[Start of section]

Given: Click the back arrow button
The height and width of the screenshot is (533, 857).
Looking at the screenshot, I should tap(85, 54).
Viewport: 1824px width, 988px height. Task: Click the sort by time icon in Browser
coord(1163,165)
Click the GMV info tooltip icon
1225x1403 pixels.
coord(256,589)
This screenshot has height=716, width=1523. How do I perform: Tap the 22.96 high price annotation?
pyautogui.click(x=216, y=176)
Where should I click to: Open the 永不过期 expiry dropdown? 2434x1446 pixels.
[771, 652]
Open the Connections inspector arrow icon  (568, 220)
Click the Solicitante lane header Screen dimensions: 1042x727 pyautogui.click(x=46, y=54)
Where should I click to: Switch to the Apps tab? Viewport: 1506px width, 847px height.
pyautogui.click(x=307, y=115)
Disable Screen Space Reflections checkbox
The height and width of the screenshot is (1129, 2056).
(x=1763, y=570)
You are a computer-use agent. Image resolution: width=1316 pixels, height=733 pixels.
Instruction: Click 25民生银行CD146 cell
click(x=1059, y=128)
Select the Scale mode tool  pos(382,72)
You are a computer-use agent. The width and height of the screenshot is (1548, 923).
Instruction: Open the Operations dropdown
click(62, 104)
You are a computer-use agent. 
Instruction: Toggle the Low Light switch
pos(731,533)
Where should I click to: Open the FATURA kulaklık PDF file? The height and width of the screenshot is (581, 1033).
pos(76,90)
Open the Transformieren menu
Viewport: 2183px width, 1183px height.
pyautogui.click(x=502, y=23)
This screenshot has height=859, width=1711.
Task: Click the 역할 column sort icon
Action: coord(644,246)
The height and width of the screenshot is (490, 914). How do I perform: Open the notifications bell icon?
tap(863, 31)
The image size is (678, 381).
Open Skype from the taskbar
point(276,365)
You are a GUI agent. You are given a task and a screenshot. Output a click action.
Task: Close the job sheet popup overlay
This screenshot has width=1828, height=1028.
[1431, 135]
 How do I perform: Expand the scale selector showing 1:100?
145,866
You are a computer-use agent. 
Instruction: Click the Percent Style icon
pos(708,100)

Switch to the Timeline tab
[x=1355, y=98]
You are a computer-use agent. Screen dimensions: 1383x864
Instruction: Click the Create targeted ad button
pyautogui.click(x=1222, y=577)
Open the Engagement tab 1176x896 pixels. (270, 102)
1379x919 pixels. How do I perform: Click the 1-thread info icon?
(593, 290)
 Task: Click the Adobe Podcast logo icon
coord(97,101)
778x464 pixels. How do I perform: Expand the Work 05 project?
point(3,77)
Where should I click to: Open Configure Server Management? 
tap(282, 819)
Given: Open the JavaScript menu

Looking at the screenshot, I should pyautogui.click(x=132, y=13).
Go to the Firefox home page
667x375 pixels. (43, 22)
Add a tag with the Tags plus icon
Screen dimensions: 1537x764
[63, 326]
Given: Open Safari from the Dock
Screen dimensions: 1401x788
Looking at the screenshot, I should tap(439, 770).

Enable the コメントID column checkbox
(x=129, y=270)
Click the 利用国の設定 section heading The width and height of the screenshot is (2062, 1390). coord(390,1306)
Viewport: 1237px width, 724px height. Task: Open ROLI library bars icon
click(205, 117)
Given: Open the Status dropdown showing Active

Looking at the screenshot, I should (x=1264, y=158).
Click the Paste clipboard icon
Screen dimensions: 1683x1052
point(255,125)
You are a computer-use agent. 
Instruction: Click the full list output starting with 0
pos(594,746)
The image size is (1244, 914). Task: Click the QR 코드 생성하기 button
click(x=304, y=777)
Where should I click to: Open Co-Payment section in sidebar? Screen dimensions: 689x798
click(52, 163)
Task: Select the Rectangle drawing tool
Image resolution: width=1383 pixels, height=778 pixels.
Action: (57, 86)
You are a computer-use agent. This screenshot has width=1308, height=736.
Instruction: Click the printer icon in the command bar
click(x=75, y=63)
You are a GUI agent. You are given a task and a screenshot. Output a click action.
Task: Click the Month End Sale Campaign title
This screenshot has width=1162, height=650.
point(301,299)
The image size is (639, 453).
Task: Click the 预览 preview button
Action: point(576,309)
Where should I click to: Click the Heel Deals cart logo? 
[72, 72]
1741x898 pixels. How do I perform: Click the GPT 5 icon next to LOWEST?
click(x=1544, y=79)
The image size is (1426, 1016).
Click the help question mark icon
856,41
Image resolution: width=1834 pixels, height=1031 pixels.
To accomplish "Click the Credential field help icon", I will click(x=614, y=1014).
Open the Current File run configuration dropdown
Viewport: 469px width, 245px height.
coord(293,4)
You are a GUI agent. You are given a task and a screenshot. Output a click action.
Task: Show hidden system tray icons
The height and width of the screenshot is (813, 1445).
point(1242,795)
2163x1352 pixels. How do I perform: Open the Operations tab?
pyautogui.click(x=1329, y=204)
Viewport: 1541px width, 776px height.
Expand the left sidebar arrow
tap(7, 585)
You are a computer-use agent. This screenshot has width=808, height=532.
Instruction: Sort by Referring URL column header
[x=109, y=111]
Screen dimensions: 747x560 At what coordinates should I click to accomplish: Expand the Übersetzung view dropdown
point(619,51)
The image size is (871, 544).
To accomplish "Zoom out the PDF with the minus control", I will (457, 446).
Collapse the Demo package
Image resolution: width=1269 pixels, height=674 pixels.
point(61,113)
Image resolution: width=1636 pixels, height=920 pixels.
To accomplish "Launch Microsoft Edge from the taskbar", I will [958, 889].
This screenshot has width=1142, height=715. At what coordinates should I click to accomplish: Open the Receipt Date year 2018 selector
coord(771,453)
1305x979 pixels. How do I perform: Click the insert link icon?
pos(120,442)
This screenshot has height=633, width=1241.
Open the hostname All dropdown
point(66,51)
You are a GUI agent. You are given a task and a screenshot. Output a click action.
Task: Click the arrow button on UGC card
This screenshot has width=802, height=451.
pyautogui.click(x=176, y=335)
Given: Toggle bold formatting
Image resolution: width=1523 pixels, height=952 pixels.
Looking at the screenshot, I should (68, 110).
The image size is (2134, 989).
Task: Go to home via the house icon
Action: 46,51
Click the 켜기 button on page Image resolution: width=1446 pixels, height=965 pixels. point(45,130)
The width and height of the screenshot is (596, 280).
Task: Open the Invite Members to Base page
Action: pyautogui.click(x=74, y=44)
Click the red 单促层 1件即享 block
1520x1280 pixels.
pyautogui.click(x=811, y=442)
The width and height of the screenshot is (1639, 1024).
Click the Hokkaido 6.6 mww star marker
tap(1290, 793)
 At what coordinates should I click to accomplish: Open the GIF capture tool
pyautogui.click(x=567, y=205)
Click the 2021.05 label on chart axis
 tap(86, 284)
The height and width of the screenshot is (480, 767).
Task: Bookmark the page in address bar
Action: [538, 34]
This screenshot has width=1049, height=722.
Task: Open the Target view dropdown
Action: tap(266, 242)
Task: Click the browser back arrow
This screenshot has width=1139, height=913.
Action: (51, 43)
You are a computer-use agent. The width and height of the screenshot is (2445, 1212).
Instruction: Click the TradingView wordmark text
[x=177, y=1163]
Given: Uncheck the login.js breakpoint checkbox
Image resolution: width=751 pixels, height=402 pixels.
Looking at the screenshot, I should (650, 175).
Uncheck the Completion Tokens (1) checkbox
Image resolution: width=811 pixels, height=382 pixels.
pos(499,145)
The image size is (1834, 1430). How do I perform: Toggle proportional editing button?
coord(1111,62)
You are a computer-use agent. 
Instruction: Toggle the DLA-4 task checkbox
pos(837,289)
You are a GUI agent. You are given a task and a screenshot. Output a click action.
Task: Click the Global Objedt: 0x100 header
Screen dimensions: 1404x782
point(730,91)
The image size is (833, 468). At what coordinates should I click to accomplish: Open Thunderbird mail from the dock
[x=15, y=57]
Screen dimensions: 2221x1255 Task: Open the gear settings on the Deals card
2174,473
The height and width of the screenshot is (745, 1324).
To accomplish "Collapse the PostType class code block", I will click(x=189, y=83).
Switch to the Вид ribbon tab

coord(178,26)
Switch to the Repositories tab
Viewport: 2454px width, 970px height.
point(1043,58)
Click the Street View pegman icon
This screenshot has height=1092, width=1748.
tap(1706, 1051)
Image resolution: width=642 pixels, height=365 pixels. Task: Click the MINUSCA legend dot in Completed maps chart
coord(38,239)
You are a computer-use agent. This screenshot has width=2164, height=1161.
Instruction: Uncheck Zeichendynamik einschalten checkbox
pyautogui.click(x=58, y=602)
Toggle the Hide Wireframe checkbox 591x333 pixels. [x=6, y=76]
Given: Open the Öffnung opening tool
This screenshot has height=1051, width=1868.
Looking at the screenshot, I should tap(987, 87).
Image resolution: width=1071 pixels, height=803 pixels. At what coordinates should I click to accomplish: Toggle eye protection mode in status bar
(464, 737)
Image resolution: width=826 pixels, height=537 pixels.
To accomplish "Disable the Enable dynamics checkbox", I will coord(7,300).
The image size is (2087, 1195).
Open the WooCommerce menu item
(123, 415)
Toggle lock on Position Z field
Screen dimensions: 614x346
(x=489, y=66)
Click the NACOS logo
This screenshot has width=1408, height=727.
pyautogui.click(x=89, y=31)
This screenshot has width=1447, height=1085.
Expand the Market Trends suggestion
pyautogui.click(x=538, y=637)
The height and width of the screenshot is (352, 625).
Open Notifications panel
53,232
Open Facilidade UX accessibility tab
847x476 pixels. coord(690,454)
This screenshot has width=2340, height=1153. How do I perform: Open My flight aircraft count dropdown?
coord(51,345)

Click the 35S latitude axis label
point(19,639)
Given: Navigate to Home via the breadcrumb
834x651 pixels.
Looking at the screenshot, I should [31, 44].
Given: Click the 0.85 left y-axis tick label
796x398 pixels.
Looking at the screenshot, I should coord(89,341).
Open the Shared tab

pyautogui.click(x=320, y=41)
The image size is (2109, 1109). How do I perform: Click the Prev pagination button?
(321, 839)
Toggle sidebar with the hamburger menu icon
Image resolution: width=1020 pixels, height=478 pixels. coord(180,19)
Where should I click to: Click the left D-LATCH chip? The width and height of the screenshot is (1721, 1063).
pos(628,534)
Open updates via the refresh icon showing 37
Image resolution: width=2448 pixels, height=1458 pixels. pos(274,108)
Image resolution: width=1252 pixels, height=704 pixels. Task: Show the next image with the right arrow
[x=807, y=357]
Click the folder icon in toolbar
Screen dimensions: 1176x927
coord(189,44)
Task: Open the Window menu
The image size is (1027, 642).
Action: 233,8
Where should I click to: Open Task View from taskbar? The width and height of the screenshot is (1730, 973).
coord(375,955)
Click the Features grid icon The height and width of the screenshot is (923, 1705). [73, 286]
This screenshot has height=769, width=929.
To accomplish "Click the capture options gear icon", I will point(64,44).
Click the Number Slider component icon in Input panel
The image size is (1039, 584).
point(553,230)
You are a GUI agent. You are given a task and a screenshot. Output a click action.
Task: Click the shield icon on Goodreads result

[End of section]

» **ABOUT THIS EXERCISE**:
Reading the records above, count the lines that include "back" and say only how many.

» **EXERCISE SOLUTION**:
2